| Text provided |

-*-*-

This is the trip we've all been waiting for. The trip you've been praying for. We both have a lot of anxiousness about it. Our "medicine," besides a lot of prayer, has been to live as normal as possible take one day at a time.

Sunday in church, these verses spoke to me: Psalm 33:20-22 "Our soul waits for the Lord; He is our help and our shield, for our heart shall rejoice in Him, because we have trusted in His holy name. Let your mercy, O Lord, be upon us, just as we have hoped in you."

Thank you for your prayers, your support, your encouragement and your love. Each one of you have been a blessing to us. Have a wonderful, wonderful day!

Wednesday, May 14, 2003

Hello!! We're singing praises today for more answered prayer!

Frank's blood work for his myeloma markers came back with a new low ~ 0.3. Not only was this a new low for him, his levels stayed at 0.4 for 4 weeks before the drop. This was also a first Praise the Lord!!

The goal is for that level to be zero, but if the numbers stay low, and consistantly stay down, the doctors will say Frank is in remission. We are so very thankful that this is on the horizon.

Our break from Little Rock has been great. We've been so busy with the children The end of the school year makes May so busy ~ and fun. Frank went with Zach to dissect a fetal pig while I went out of town with Chandler. The boys shared all their details with us at the dinner table.....over spaghetti.......how much fun!!

Frank's appointments for Little Rock begin next week. Please keep praying for this next phase of treatment. God has been so faithful to us. He is there and meets every need. To Him be the glory!

The new picture was taken during the stem cell collection April 10. Ain't he a cutie??
Love, Peggy

Hello all, yes these past two weeks have been wonderful. I've been Mr. Normal doing all the things that we all do everyday. From picking up car pool to spreading fertilizer on the lawn, man it feels good to do that stuff.

One caveat, I still have not cleaned out the attic. That would be abnormal activity, of which I am still not ready to tackle.

God Bless You All!
Frank

Saturday, May 3, 2003

Hi everybody, it's Peggy. Frank and I have had an incredible few days. I have so much I want to share, but sometimes it's hard for me to get it out in words...

Frank's sister, Neely was here with her husband Dave and their baby girl, Marissa. Newborn babies are just such miracles to behold! Seeing her brought a flood of feelings for me. Joy for their family and all they have to experience with her, and memories of our own family: places we've already been and how precious that time is and, of course, how fast the time passes.

But looking at her precious face was very calming. It reminded me of how much God loves us, and keeps us, and provides for us. Not just as a baby, but every day. We have felt that fatherly provision from God so strong through this. It is so amazing and humbling and awesome to see God work in such a real and tangible way. It blows us away........It gives me the strength and faith to continue to trust Him for every detail of our life.

What I've been trying to do lately is thank Him more for where we are, and trust that the final outcome of any hard time is that we are being perfected and molded to be more like Him.
Frank is doing great. His blood levels are coming back up from the chemo. And we are enjoying being home.

We return the last part of May for the transplant, and have some specific things we are praying for. Frank continues to have some GI systems. Nothing serious, but annoying for him. Please pray that God would prepare His body to handle this next phase and heal anything going on that would cause complications. Please pray as the Lord leads you for all the different aspects of being away from home. The safety and emotions of the children as they are with us and away for some of the time. The protection of Frank emotionally and physically.

Chandler and I are leaving for St. Louis on a school trip tomorrow. Please pray for a sweet time of fellowship with "just the girls", and for safety.

Frank and I thank God all the time for each one of you, and for the way He has used His people to be His hands and feet and angels over us.

-*-*-

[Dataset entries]
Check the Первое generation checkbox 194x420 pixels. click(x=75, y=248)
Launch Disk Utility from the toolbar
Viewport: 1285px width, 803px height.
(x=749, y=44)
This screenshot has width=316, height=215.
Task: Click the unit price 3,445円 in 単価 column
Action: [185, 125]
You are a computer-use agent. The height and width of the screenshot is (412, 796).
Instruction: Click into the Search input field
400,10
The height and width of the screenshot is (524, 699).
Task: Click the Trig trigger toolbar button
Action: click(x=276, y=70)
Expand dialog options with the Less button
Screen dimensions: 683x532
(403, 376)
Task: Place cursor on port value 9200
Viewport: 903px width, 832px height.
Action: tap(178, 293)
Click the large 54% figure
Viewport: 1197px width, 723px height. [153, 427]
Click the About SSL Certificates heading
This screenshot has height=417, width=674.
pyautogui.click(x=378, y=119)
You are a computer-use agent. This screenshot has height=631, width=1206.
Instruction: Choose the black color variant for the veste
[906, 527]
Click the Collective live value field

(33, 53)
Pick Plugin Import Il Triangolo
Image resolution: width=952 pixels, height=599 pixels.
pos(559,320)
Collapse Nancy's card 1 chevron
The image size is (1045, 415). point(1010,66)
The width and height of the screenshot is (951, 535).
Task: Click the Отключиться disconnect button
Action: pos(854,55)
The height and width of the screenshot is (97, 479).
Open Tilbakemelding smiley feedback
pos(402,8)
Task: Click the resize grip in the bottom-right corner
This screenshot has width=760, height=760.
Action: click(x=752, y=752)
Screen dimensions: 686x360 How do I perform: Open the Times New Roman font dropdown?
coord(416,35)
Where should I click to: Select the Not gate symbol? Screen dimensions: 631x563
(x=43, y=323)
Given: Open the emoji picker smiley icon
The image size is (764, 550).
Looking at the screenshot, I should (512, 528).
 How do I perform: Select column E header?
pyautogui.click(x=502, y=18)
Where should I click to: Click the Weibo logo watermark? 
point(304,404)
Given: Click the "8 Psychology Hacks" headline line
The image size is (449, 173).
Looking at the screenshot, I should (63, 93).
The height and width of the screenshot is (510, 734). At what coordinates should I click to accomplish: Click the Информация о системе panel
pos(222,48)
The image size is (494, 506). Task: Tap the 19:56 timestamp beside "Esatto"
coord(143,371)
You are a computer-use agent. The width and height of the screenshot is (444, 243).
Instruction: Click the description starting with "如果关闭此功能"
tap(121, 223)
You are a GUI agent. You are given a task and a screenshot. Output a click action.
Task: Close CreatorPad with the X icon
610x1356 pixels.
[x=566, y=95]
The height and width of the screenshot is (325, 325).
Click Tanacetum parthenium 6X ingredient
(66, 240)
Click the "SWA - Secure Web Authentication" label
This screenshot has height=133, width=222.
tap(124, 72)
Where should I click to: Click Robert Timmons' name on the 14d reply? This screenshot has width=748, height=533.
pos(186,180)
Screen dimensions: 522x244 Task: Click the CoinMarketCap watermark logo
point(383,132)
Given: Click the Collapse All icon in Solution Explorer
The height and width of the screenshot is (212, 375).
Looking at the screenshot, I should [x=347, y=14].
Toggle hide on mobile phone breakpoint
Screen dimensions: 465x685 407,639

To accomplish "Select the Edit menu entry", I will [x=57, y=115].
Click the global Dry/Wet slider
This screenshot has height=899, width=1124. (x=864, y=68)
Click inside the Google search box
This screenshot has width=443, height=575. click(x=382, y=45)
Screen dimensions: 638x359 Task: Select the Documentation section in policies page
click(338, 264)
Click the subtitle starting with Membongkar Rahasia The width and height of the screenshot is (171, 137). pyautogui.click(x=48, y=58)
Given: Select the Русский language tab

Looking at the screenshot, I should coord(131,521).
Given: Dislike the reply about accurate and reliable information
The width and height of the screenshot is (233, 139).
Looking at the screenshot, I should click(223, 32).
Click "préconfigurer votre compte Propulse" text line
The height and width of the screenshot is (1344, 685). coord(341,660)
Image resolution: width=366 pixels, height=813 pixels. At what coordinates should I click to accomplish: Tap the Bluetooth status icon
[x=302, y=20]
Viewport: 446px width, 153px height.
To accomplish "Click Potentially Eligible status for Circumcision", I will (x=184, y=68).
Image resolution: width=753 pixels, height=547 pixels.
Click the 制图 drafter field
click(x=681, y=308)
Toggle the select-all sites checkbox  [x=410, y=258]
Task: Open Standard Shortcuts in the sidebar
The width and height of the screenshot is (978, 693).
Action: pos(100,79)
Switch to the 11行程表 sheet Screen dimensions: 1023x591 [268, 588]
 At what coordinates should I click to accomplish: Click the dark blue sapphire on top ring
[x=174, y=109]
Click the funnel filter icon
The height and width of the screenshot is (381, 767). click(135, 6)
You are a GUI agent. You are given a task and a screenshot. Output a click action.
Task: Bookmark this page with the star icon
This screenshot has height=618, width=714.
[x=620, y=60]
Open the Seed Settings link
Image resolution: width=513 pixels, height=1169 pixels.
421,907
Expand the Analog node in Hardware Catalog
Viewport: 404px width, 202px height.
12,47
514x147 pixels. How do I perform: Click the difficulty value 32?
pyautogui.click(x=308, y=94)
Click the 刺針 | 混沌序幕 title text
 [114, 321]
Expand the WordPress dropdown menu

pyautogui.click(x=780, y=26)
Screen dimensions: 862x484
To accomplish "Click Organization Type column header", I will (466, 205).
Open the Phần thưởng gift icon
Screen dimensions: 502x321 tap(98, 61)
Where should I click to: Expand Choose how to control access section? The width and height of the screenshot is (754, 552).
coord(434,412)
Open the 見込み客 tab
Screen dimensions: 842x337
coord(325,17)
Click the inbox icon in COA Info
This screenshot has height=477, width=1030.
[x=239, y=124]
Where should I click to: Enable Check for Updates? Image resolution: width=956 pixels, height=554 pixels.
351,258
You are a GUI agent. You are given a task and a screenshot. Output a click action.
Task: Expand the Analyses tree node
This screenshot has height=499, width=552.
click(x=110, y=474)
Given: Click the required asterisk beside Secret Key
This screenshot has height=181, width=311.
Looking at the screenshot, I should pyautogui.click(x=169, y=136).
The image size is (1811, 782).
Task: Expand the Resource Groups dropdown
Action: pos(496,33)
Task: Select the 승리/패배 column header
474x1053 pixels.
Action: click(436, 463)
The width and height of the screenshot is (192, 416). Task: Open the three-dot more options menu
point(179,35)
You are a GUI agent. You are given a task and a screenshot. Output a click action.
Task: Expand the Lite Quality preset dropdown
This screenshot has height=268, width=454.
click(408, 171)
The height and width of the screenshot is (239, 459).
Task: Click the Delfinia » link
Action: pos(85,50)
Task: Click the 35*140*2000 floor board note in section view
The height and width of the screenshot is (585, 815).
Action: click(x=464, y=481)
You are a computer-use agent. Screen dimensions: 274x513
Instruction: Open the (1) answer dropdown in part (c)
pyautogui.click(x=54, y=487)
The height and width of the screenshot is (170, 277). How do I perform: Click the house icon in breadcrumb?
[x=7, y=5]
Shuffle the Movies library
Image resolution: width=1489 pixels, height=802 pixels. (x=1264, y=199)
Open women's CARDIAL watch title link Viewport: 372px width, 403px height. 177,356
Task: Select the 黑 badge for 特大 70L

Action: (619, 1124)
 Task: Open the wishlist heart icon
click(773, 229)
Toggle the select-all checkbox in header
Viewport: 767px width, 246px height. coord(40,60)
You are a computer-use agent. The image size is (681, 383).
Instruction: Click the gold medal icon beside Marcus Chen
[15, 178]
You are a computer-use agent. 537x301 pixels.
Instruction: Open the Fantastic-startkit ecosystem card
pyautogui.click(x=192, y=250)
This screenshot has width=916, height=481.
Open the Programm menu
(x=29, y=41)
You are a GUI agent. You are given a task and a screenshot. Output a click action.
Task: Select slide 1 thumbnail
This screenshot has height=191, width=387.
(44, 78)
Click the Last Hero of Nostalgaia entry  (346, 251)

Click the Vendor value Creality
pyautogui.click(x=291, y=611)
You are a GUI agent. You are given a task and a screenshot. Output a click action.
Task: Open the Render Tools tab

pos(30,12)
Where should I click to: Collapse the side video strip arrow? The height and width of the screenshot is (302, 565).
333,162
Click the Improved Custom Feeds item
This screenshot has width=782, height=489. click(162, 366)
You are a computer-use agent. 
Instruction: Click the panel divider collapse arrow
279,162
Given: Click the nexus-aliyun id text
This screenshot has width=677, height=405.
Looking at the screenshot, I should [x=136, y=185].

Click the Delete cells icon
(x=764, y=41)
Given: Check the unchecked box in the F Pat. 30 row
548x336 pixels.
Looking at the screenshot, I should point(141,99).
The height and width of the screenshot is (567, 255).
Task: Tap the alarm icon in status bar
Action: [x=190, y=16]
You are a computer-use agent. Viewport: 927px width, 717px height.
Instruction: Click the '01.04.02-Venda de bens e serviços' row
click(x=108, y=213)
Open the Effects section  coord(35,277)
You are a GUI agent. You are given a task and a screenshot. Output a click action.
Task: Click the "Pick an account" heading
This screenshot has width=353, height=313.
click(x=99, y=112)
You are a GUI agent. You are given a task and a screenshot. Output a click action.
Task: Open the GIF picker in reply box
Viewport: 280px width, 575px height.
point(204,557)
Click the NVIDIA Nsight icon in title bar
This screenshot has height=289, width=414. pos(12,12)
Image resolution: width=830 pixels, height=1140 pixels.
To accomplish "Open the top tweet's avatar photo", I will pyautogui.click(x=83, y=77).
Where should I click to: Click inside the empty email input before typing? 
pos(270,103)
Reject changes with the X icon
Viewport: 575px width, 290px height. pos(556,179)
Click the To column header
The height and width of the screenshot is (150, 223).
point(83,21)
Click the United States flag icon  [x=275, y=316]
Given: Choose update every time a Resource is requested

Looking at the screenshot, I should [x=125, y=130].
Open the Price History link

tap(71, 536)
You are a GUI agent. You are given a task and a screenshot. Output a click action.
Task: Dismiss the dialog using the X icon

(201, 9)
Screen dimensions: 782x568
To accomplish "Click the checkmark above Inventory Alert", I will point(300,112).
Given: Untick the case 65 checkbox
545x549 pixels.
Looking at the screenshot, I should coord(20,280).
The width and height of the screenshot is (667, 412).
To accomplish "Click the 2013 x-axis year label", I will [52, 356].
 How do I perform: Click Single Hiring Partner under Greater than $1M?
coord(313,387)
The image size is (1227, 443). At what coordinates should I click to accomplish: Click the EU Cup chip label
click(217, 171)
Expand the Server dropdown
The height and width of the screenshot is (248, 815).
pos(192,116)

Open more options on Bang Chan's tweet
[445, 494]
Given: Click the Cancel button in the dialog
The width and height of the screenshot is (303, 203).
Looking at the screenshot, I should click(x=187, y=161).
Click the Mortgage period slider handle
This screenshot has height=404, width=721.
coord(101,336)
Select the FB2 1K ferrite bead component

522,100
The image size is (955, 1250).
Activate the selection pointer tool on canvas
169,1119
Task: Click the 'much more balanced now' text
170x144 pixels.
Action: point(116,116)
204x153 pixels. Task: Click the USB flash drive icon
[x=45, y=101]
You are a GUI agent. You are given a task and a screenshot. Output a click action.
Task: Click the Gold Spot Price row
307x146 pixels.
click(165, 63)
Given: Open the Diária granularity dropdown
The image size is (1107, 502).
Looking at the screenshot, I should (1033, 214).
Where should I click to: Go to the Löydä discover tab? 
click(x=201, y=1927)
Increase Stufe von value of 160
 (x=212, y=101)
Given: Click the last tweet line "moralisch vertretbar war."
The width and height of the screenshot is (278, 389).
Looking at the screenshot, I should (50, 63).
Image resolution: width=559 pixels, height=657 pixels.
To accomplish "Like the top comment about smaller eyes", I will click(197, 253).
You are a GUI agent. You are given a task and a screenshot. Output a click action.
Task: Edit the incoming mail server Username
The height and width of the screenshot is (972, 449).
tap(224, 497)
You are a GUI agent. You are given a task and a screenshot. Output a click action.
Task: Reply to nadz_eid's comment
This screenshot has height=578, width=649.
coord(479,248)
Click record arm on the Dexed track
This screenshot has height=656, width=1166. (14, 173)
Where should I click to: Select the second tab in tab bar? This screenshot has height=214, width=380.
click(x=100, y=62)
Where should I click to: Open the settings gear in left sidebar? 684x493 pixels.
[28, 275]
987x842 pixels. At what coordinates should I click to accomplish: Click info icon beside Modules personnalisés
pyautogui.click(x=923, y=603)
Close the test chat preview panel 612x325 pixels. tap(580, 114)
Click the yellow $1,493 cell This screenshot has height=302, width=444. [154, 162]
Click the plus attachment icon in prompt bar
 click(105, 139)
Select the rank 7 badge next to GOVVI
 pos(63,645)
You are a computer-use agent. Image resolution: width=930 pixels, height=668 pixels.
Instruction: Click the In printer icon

-*-*-

| Activity list |
[1] In the journal entries, what new low did Frank's myeloma marker blood work reach?
[2] Quote the passage of the journal entries that opens with the words containing "Hello all, yes" and closes with "do that stuff.".

| Task answers |
[1] It reached a new low of 0.3.

[2]
Hello all, yes these past two weeks have been wonderful. I've been Mr. Normal doing all the things that we all do everyday. From picking up car pool to spreading fertilizer on the lawn, man it feels good to do that stuff.